Fig. 19. Movement of an edge dislocation leading to the formation of a single shear step on the crystal surface: a – diagram of dislocation movement; b – edge dislocation in the crystal structure; c – the dislocation has moved to the bottom; d – by two interatomic distances in the lattice under the influence of applied voltage; e – dislocation emergence to the surface and the appearance of shear.
Slip occurs as a result of the movement of dislocations in the crystal, as shown in Fig. 19. In order for a dislocation to move from the initial position 1 to the neighboring position 14, it is not necessary to shift the entire upper half of the crystal by one interatomic distance.
It is enough for the following movements of atoms to occur : atom 1 to the position of atom 2, atom 3 to 4, atom 5 to 6, atom 7 to 8, atom 9 to 10, atom 11 to 12, atom 13 to 14 , atom 15 - in 16 and atom 17 - in 18. Atoms are also displaced not only in the plane of the drawing, but also in all atomic layers parallel to this plane.
Minor movements of atoms in the dislocation region lead to the movement of dislocations one interatomic distance.

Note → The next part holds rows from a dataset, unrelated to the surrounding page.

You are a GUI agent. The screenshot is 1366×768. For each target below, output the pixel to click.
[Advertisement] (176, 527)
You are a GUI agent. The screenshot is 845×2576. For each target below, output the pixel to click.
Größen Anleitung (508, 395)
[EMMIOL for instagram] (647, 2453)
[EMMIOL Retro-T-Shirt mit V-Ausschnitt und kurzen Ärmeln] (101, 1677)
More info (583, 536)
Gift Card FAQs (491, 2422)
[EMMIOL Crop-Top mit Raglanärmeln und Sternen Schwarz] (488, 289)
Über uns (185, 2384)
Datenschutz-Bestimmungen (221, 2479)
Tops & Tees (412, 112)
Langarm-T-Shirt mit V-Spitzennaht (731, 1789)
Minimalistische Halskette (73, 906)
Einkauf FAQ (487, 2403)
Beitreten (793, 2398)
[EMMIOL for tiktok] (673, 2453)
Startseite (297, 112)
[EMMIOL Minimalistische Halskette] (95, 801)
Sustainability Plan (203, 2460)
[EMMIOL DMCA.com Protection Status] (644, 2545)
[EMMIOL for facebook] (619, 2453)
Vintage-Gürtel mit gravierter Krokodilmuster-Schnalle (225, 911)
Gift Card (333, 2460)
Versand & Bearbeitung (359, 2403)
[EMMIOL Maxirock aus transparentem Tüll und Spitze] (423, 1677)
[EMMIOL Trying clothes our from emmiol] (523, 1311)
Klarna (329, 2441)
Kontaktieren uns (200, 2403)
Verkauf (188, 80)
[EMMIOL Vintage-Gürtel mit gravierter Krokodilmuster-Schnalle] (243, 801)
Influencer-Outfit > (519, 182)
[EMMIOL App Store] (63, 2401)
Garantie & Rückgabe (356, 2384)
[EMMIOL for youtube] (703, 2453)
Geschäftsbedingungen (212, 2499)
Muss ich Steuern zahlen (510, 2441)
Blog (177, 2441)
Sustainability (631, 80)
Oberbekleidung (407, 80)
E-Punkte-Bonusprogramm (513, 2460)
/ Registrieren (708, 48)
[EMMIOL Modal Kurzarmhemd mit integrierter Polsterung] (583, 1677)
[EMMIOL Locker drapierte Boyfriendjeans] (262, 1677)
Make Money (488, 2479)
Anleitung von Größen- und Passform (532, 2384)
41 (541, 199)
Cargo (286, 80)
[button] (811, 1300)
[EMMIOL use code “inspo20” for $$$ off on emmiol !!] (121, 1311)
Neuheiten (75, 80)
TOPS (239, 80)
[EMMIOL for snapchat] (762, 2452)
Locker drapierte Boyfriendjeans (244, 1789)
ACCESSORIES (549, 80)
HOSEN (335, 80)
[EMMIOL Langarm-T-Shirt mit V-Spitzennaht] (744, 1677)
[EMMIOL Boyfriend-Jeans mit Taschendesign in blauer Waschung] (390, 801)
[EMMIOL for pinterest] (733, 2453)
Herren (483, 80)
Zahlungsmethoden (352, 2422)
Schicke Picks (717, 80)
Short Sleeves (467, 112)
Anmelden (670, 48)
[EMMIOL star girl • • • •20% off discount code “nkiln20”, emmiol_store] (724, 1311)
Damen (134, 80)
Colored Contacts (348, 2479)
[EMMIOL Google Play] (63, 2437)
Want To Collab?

It should be borne in mind that the movement of dislocations formed during the crystallization process is limited. Large deformations are only possible due to the fact that the movement of these dislocations causes the appearance or reproduction of a large number of new dislocations in the process of plastic deformation.
Twinning. Plastic deformation of some metals having close-packed K12 and G12 lattices, in addition to sliding, can be carried out by twinning, which comes down to the reorientation of a part of the crystal into a position symmetrical with respect to the first part relative to a plane called the twinning plane. Twinning, like slip, is accompanied by the passage of dislocations through the crystal.
With large deformations, as a result of sliding processes, grains (crystallites) change their shape. Before deformation, the grain had a rounded shape; after deformation, as a result of displacements along sliding planes, the grains are stretched in the direction of the acting forces τ, forming a fibrous or layered structure. Simultaneously with the change in the shape of the grain, the blocks inside it become fragmented and the misorientation angle between them increases.
Deformation texture. At a high degree of deformation, a preferential crystallographic orientation of grains occurs. The regular orientation of crystallites relative to external deforming forces is called texture (deformation texture).
Hardening. With an increase in the degree of deformation, the properties characterizing the resistance to deformation (σв, σт, НВ, etc.) increase, and the ability to plastic deformation - plasticity (δ and φ) decreases. This phenomenon of increasing hardening is called work hardening. Strengthening of the metal during plastic deformation (hardening) is explained by an increase in the number of defects in the crystal structure (dislocations, vacancies, interstitial atoms).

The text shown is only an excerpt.